Entrepreneur All-Star
I found an old post from Mark Cuban via The Great Success blog. The post discusses the idea that Entrepreneurs only have to be right once. Cuban says:
In basketball you have to shoot 50pct. If you make an extra 10 shots per hundred, you are an All-Star. In baseball you have to get a hit 30 pct of the time. If you get an extra 10 hits per hundred at bats, you are on the cover of every magazine, lead off every SportsCenter and make the Hall of Fame.
In Business, the odds are a little different. You don’t have to break the Mendoza line (hitting .200). In fact, it doesn’t matter how many times you strike out. In business, to be a success, you only have to be right once.
One single solitary time and you are set for life. That’s the beauty of the business world.
It is an interesting and accurate post. I think that nearly all Entrepreneurs that have achieved success in a business, have many other business which were not a success. To reach All-Star status in the entrepreneur world, you just need to hit one homer. To get that homer, it helps to have a lot of plate appearances. It also helps if you don’t try to bunt. Dream big.
Be like Dr. Evil
In Austin Powers, Dr. Evil plans to “hold the world ransom for… 1 MILLION dollars!” He is laughed at because the amount is so small. He later increases his demand, but you could take a lesson from this. Don’t try to request too much money when you are starting.
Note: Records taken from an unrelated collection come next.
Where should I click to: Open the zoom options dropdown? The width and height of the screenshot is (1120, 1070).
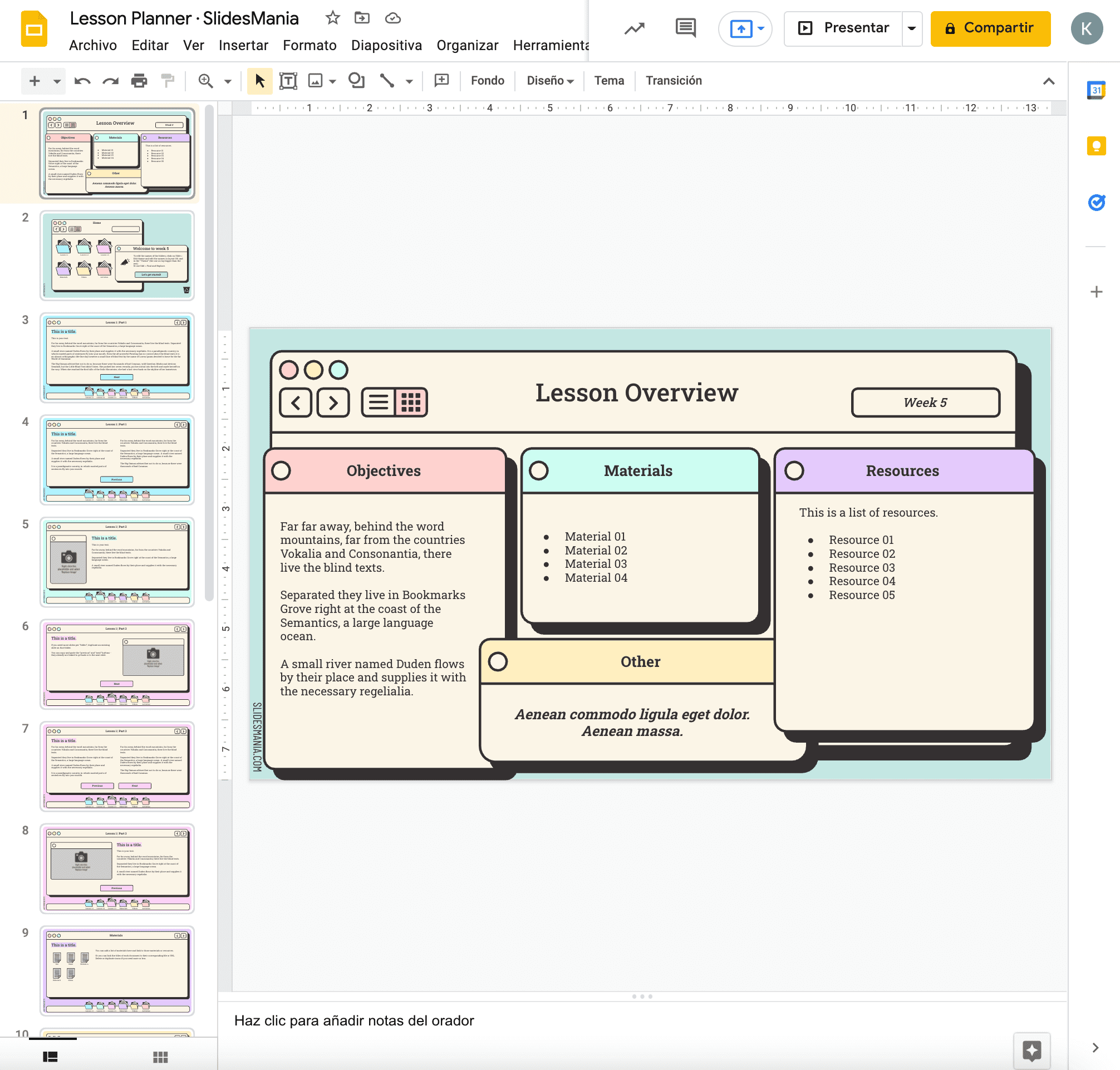tap(227, 80)
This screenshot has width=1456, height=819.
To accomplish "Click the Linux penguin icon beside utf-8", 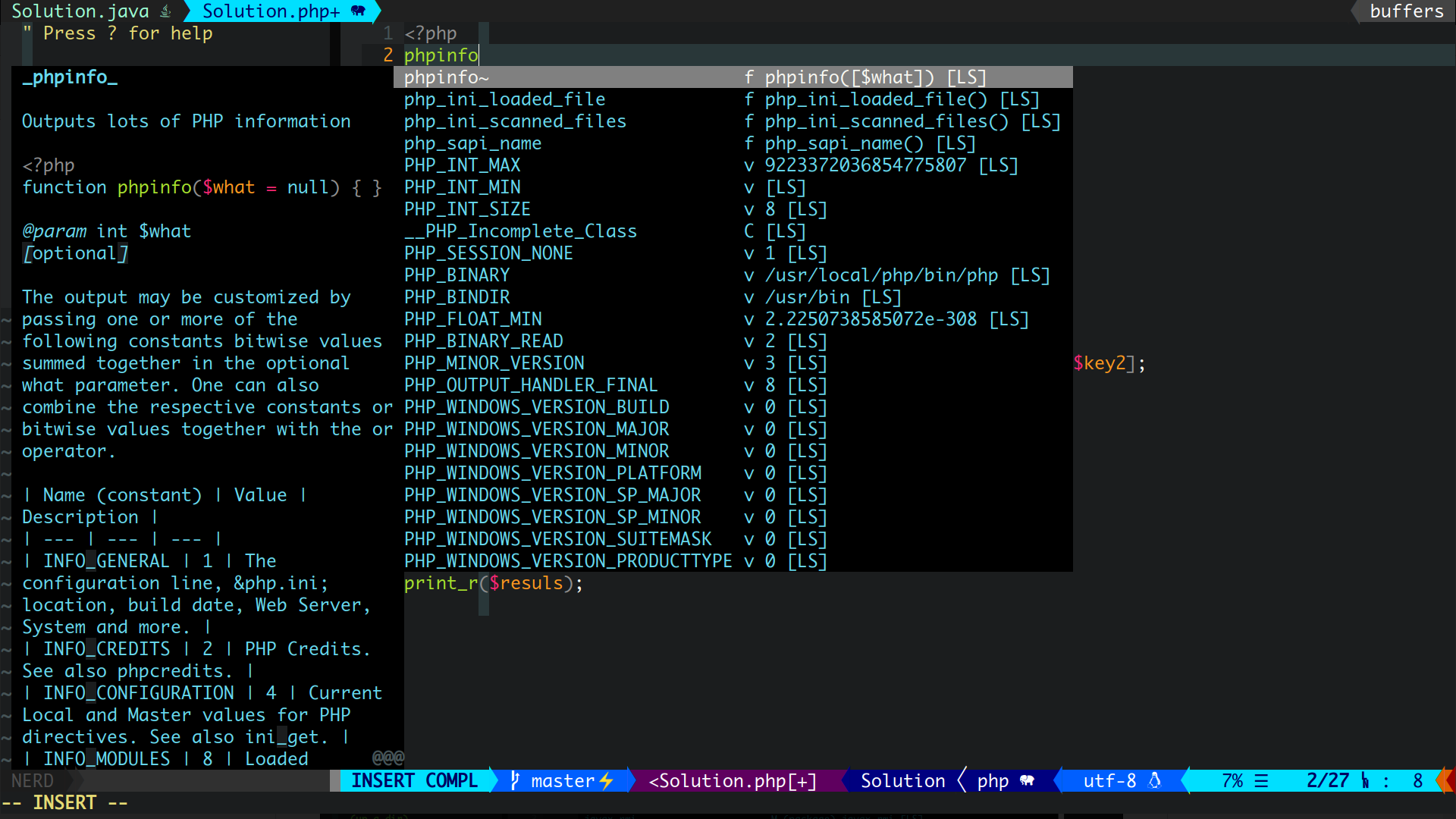I will (x=1155, y=780).
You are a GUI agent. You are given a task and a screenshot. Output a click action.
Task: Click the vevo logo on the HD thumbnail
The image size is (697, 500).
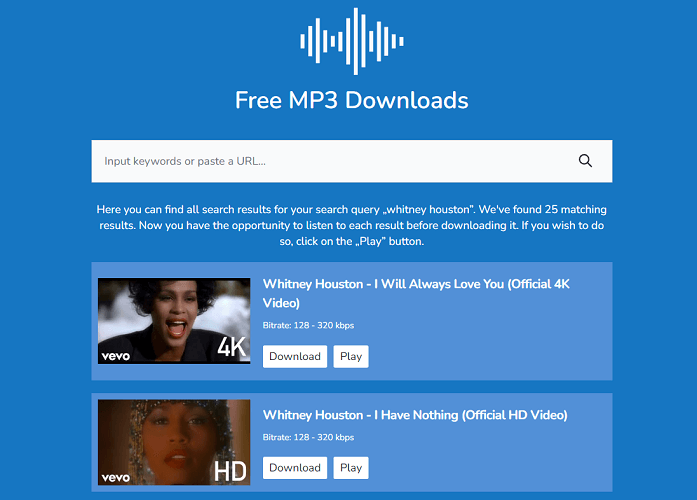116,477
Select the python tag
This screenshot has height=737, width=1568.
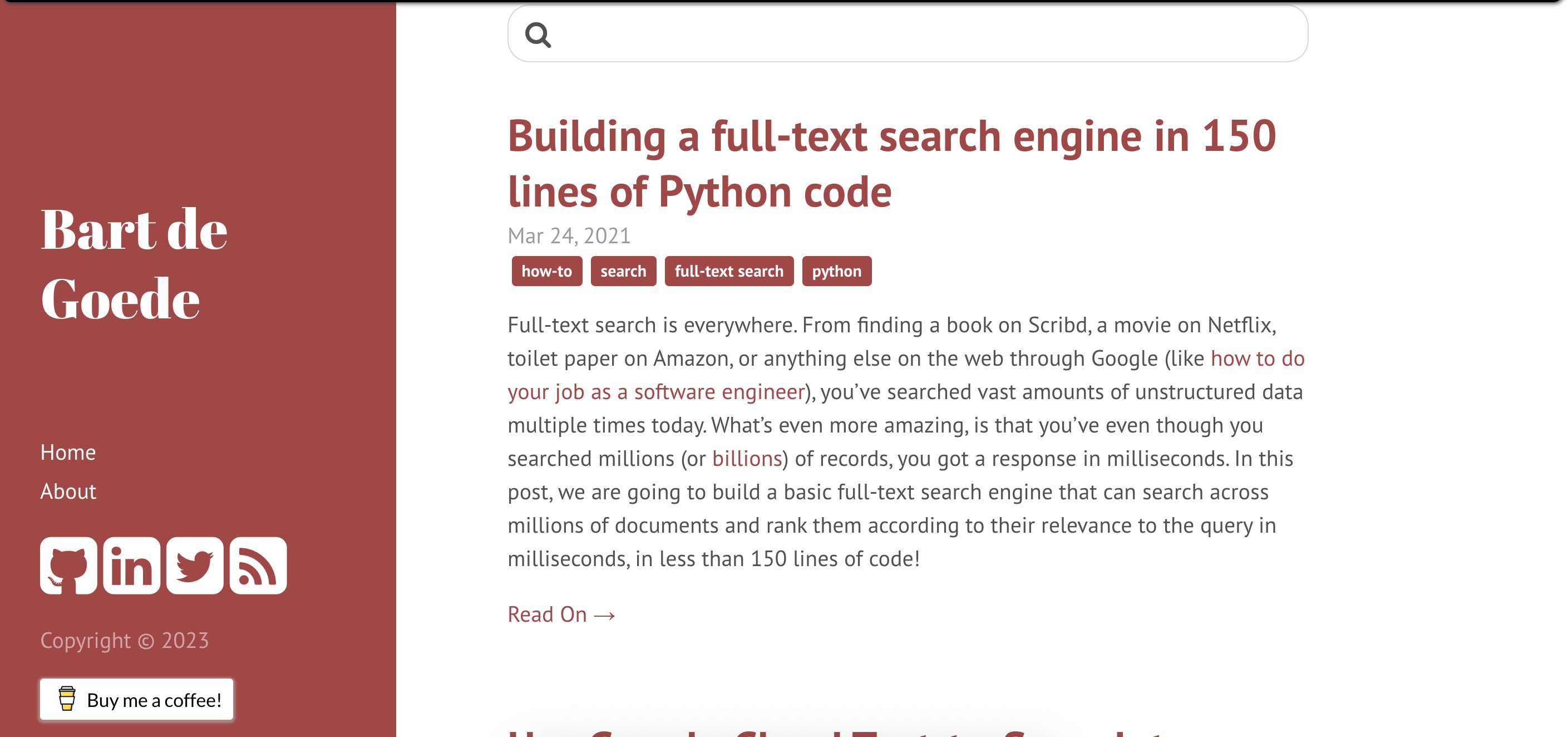[836, 271]
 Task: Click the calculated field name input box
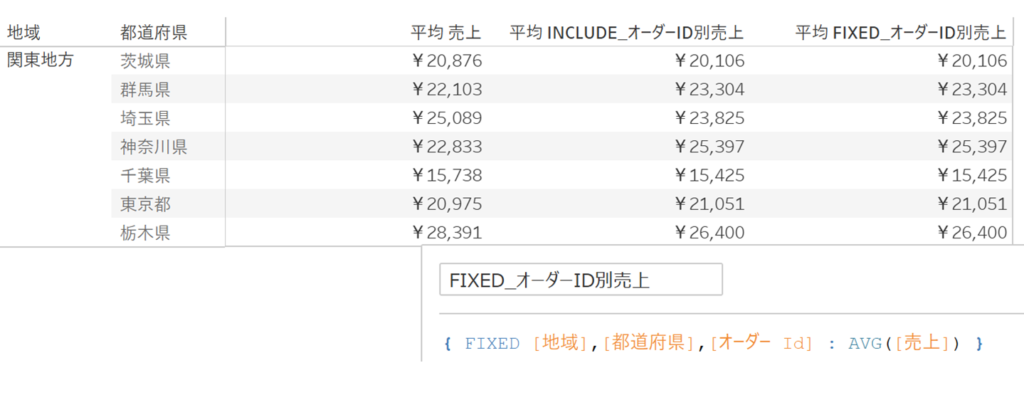pos(580,280)
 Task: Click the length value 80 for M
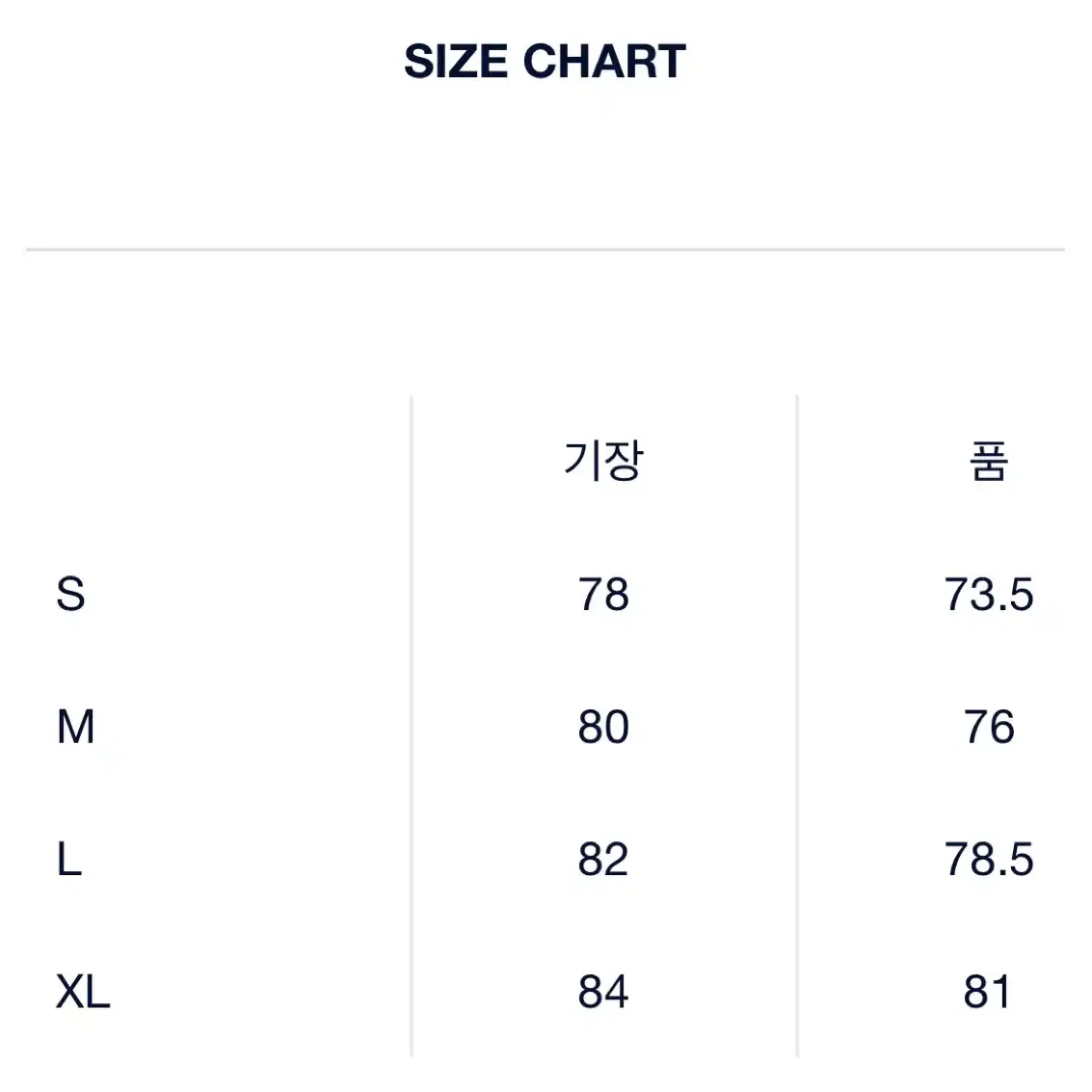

I see many entrepreneur’s seeking seed investments that want to get enough funding that will take them to profitability. There may be reasons why you need to get all of the money up-front, but I would highly advise entrepreneur’s to consider seeking a smaller amount of money from the beginning. Why?
1) Your estimation on the amount of time and money it will take before you are profitable is likely much lower than it will actually take. You will likely need to get additional funding in the future even if you think you will have enough. So trying to only require one round of funding may be pointless anyway.
2) It will be much harder to raise the amount of capital you seek if it is too high. First, most angels (or angel networks) prefer to invest in deals under $1 million. Plus, the less you seek, the more likely you are to find the sweet spot of more investors, which can only create a better situation for you in terms of speed in which you can get funding, deal terms, etc.
3) Related to #2, getting the funding quicker will allow you to begin work on the business and spend your time on what actually matters. Wasting your valuable time trying to raise a million dollars when you could actually get 6 months out of $150,000 may not be the best idea.
4) One of two things will happen once you get started. You will start seeing some success and you will have evidence that your idea is valid and has big potential. The other option is that you won’t see this success. If you can’t prove the idea has potential fairly quickly, then you are likely going to have problems with your entire business, not just when it comes to getting investments. If you can show your idea has potential, getting additional funding is not likely going to be a problem. People are much more willing to invest in a proven concept than a simple idea. In addition, you will probably be able to retain more equity since you will be able to increase the valuation of your company. If you had received all of the money at the beginning, your valuation would have been lower and the equity would have been more expensive for you.